$\Newextarrow{\xhookrightarrow}{10,10}{0x21AA}$
Lemma 5.2.3.16. Suppose we are given a commutative diagram of simplicial sets
\[ \xymatrix@R =50pt@C=50pt{ \operatorname{\mathcal{C}}\ar [r]^-{F} \ar [d]^{U} & \operatorname{\mathcal{D}}\ar [d]^{V} \\ \operatorname{\mathcal{C}}' \ar [r]^-{F'} & \operatorname{\mathcal{D}}', } \]

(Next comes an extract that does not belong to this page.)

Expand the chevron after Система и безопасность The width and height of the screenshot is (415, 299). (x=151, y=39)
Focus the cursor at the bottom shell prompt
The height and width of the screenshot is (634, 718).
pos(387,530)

so that $U$ and $V$ induce a morphism $W: \operatorname{\mathcal{C}}\star _{\operatorname{\mathcal{D}}} \operatorname{\mathcal{D}}\rightarrow \operatorname{\mathcal{C}}' \star _{\operatorname{\mathcal{D}}'} \operatorname{\mathcal{D}}'$. Let $e$ be an edge of the simplicial set $\operatorname{\mathcal{C}}\star _{\operatorname{\mathcal{D}}} \operatorname{\mathcal{D}}$ satisfying the following conditions:
- $(1)$
If $e$ is contained in $\operatorname{\mathcal{C}}$, then it is $U$-cocartesian when viewed as an edge of $\operatorname{\mathcal{C}}$.
- $(2)$
The image of $e$ under the map
\[ \rho : \operatorname{\mathcal{C}}\star _{\operatorname{\mathcal{D}}} \operatorname{\mathcal{D}}\rightarrow \operatorname{\mathcal{D}}\star _{\operatorname{\mathcal{D}}} \operatorname{\mathcal{D}}\simeq \Delta ^1 \times \operatorname{\mathcal{D}}\rightarrow \operatorname{\mathcal{D}} \]
is $V$-cocartesian.
Then $e$ is $W$-cocartesian.
Proof.
Let $n \geq 2$ be an integer and suppose we are given a lifting problem
5.23
\begin{equation} \begin{gathered}\label{equation:cocartesian-in-relative-join} \xymatrix@R =50pt@C=50pt{ \Lambda ^{n}_{0} \ar [r]^-{\sigma _0} \ar [d] & \operatorname{\mathcal{C}}\star _{\operatorname{\mathcal{D}}} \operatorname{\mathcal{D}}\ar [d]^-{W} \\ \Delta ^{n} \ar@ {-->}[ur]^{\sigma } \ar [r]^-{ \sigma ' } & \operatorname{\mathcal{C}}' \star _{\operatorname{\mathcal{D}}'} \operatorname{\mathcal{D}}',} \end{gathered} \end{equation}
where $\sigma _0$ carries $\operatorname{N}_{\bullet }( \{ 0 < 1 \} ) \subseteq \Lambda ^{n}_{0}$ to the edge $e$. If $\sigma '$ is contained in the simplicial subset $\operatorname{\mathcal{C}}' \subseteq \operatorname{\mathcal{C}}' \star _{\operatorname{\mathcal{D}}'} \operatorname{\mathcal{D}}'$, then the lifting problem (5.23) admits a solution by virtue of assumption $(1)$. Let us therefore assume that $\sigma '$ is not contained in $\operatorname{\mathcal{C}}'$. Let $\rho : \operatorname{\mathcal{C}}\star _{\operatorname{\mathcal{D}}} \operatorname{\mathcal{D}}\rightarrow \operatorname{\mathcal{D}}$ be as in $(2)$, and define $\rho ': \operatorname{\mathcal{C}}' \star _{\operatorname{\mathcal{D}}'} \operatorname{\mathcal{D}}' \rightarrow \operatorname{\mathcal{D}}'$ similarly. Unwinding the definitions, we can rewrite (5.23) as a lifting problem
\[ \xymatrix@R =50pt@C=50pt{ \Lambda ^{n}_{0} \ar [r]^-{\rho \circ \sigma _0} \ar [d] & \operatorname{\mathcal{D}}\ar [d]^-{V} \\ \Delta ^{n} \ar@ {-->}[ur] \ar [r]^-{\rho ' \circ \sigma ' } & \operatorname{\mathcal{D}}',} \]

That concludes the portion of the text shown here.